Mentions: The gel-based cleavage assays were performed on radiolabeled transcripts at physiologically relevant reaction conditions at 37°C in the presence and absence of 2 μM MS2 protein (Figure 6A, Supplementary Figure S6). The cleavage rate constants for the theophylline-responsive control device (L2b8) were comparable in the absence and presence of MS2 protein, indicating that MS2 protein has no non-specific effect on the cleavage activity. In contrast, for almost all the MS2-responsive ON switches, kobs values measured in the presence of MS2 protein were lower than those measured in the absence of MS2 protein, indicating that MS2 protein binding to the aptamer shifts the distribution between the two functional conformations to the ribozyme-inactive state, resulting in slower cleavage activity as expected. For the OFF switch (MS2-B1), kobs in the presence of MS2 protein is higher, indicating that MS2 protein binding shifts the conformational distribution toward the ribozyme-active state, resulting in faster cleavage activity as expected. The MS2-A8 device cleavage activity (kobs) slightly increases, from 0.08 to 0.10 min−1 in the presence of MS2 protein, supporting the observed OFF-switch behavior in yeast (Figure 4B). We compared the corresponding cleavage time constants (kobs−1) to the yeast gene-regulatory activities (Figure 4B; ‘No MS2’ and ‘+MS2’ condition). The cleavage time constants and in vivo yeast gene-regulatory activities exhibit a strong linear correlation (Figure 6B; Pearson product-moment correlation coefficient (Pearson r): 0.89). The in vivo mammalian gene-regulatory activities (Figure 5C) also correlated to the cleavage time constants, but this correlation was not significant at a P-value of 0.01 (Supplementary Figure S7; Pearson r: 0.58). These results suggest that the in vitro gel-based cleavage assay conditions are more reflective of in vivo RNA device cleavage in yeast cells than mammalian cells.

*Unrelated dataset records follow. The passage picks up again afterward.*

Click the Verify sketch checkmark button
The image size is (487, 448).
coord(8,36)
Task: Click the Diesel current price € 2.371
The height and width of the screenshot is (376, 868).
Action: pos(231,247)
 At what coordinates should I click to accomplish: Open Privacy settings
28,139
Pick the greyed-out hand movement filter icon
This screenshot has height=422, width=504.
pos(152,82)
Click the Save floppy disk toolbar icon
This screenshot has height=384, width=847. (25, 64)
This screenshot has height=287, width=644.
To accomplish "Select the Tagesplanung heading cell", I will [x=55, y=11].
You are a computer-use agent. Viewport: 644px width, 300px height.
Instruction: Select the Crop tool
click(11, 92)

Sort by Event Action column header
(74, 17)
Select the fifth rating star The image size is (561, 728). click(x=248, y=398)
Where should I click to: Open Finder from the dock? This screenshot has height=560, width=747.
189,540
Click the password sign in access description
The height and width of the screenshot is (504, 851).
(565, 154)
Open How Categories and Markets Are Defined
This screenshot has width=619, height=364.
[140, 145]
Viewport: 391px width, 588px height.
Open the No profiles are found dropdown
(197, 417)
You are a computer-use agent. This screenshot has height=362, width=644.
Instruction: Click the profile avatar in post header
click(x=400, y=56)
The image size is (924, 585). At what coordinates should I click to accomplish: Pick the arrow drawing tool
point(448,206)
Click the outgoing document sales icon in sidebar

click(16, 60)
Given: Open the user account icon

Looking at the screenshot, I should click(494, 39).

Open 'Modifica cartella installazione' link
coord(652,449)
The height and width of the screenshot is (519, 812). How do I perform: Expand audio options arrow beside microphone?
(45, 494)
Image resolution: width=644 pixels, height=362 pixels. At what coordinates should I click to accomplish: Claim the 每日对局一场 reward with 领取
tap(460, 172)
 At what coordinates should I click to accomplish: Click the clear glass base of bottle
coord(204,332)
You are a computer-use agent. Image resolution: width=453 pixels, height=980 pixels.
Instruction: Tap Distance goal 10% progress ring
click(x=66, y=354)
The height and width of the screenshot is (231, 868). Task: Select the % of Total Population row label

Protein-responsive ribozyme switches in eukaryotic cells.

Kennedy AB, Vowles JV, d'Espaux L, Smolke CD - Nucleic Acids Res. (2014)

In vitro gel-based cleavage activity characterizations of protein-responsive RNA devices. (A) Cleavage rate constants for MS2-responsive RNA devices at 500 μM MgCl2. Gel-based cleavage assays were performed at 37°C in 500 μM MgCl2, 150 mM NaCl, 1 mM DTT and 10 mM HEPES (pH 7.4). Cleavage rate constants (kobs) are determined by one phase exponential fit (R2 > 0.99) of the cleavage kinetics of each assay (Supplementary Figure S6). Reported kobs are the mean ± SD of at least three independent cleavage assays performed for each device at the indicated ligand concentrations. (B) Correlation analysis of RNA device in vivo gene-regulatory activities in yeast (Figure 4; ‘No MS2’ and ‘+MS2’ conditions) and in vitro cleavage activity (cleavage time constant; kobs−1). Pearson correlation coefficient (r): 0.89, slope = 0.006 ± 0.0007. (C and D) Concentration dependence of cleavage rate constants for (C) MS2-A1 and (D) MS2-A2 RNA devices. Cleavage rate constants (kobs) were determined at MS2 protein concentrations spanning five orders of magnitude and fit to a three-parameter logistic equation (R2 > 0.96). Dotted lines indicate IC50, the MS2 protein concentration at which the RNA device cleavage rate constant is halfway between maximum and minimum values. Cleavage rate constants reported at each MS2 concentration are the mean ± SD of at least three independent assays. Representative cleavage kinetics are presented in Supplementary Figure S8 and Supplementary Figure S9. (E) Cleavage rate constants for MS2-responsive RNA devices at 200 μM MgCl2. Gel-based cleavage assays were performed at 37°C in 200 μM MgCl2, 150 mM NaCl, 1 mM DTT and 10 mM HEPES (pH 7.4). Cleavage rate constants (kobs) are reported as the mean ± SD from fit of cleavage kinetics (Supplementary Figure S10) to one phase exponential (R2 > 0.99) of at least three independent assays for each device. (F) Correlation analysis of RNA device in vivo basal level gene-regulatory activities in mammalian cells (Figure 5; ‘No MS2’ condition) and in vitro cleavage activity (cleavage time constant; kobs−1). Pearson correlation coefficient (r): 0.97, slope = 0.008 ± 0.001.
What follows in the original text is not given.